Enabling more than one person to access Prodigy for content and image classification

usage
textcat
(Byron James) #1

Hi,

I’d like to allow people on the team; 5 of them, to access the training interface from a central server on our network. I’d prefer to add the interface to the content management workflow for material we’re working with on a daily basis to allow content to be categorized as it’s added to the system. Now, there may be a better way to do this and I’m open to suggestions so do let me know.

Many thanks.

Byron

0 Likes

(Ines Montani) #2

Could you share some more details on how you imagine this workflow to look like? And how much content is roughly added per day?

In general, there shouldn’t be a problem with having multiple people access the Prodigy app – and the new named multi-user sessions also let you assign the annotations to specific users, and choose whether to annotate each example once in total or once by each person.

0 Likes

(Byron James) #3

We’re re-developing a system that has about 10,000 text records and images; typically 1 image per record, so 10,000 images. We could assign someone to manually tag/categorise but there’s an opportunity to train a system to do it, albeit with ‘some’ level of human oversight.

There are two phases:
One, use the existing data to train both the text and image classification - 10,000 may be overkill, but it’s always good to have more than less.

Two, use the trained system to then handle the classification of images (and text) on the revised system, not honestly sure what the volume has been in the past; haven’t looked at the database to check timestamps on the data (we just got it) - guessing 5 to 10/day based on similarities with other systems.

The concern is accuracy and consistency, which is where prodigy comes in and a trained model. It ‘might’ look like overreach, but people are unreliable - and mushy.

B

0 Likes

(Ines Montani) #4

Thanks for sharing more details!

It sounds like for your use case, having a solid experiment workflow will be very valuable: you want to monitor how your model is improving, intervene if it’s not and have incremental, reproducible steps that build up your dataset.

One idea for a workflow could be: Every day, week etc. you automatically export the new additions from your CMS and save them in an easy-to-read format, e.g. Prodigy’s JSONL. For each annotator, you then (automatically or manually) start up an instance of Prodigy on a separate port with the data and set it up to save to a separate dataset, like week32_annotator1. In the beginning, you may want to ask the annotators to label the data by hand and then use that to train the model. But later on, you could slowly transition to a workflow that has the annotators review the model’s predictions. In that case, you’d run your model over the data, add the label predicted by the model and then use a binary recipe that lets you annotators accept or reject (which should be super fast, too).

Once the annotation is done (e.g. if every incoming example is in every annotated dataset), you can get the data and run some metrics over it. Prodigy assigns hashes to each example, which makes it easy to find identical examples across datasets. For example, you want to check whether annotators agree and which examples are “controversial”.
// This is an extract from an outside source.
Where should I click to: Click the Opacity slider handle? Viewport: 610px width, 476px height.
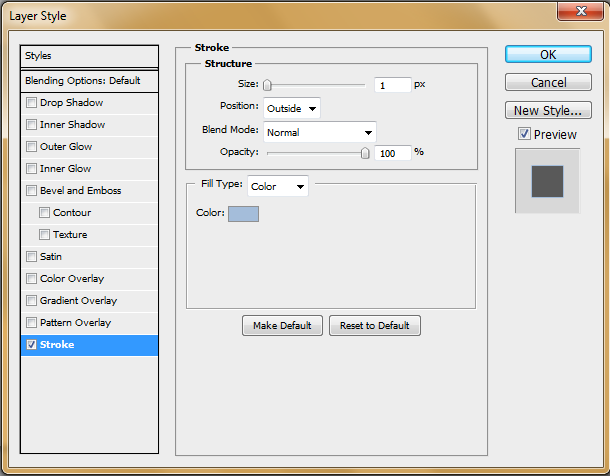pos(365,153)
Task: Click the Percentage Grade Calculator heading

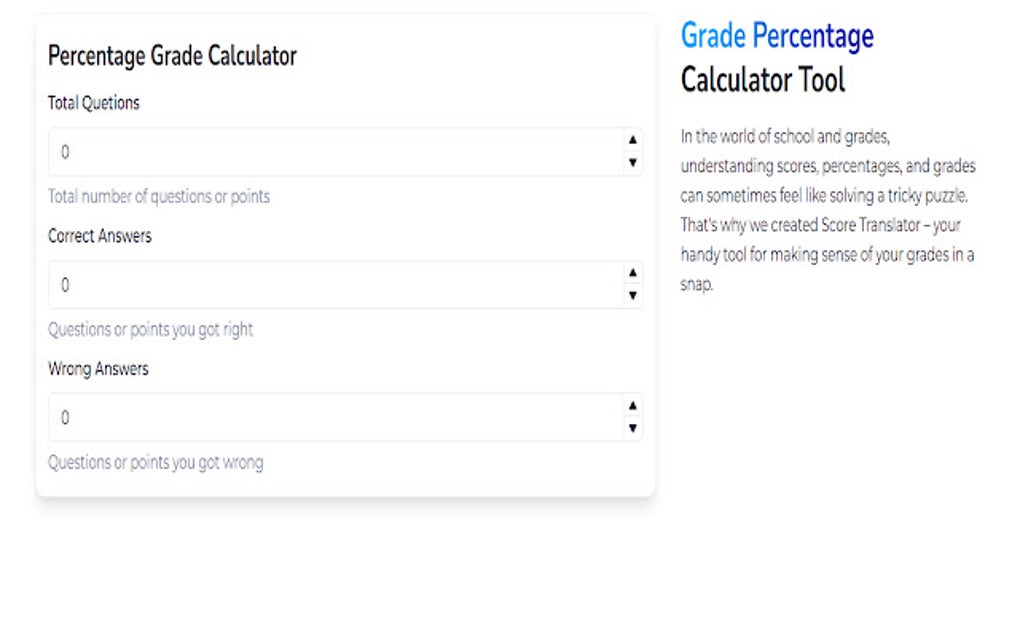Action: pos(172,56)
This is especially important in the beginning while you’re still figuring out your process and label scheme. Maybe it turns out that one label is particularly difficult to assign, so you might decide to revise the label scheme, or provide better annotation guidelines. That kinda stuff always sounds simple and trivial, but it’s actually one of the biggest bottlenecks we’ve seen, along with making reasonable choices of what to train.

1 Like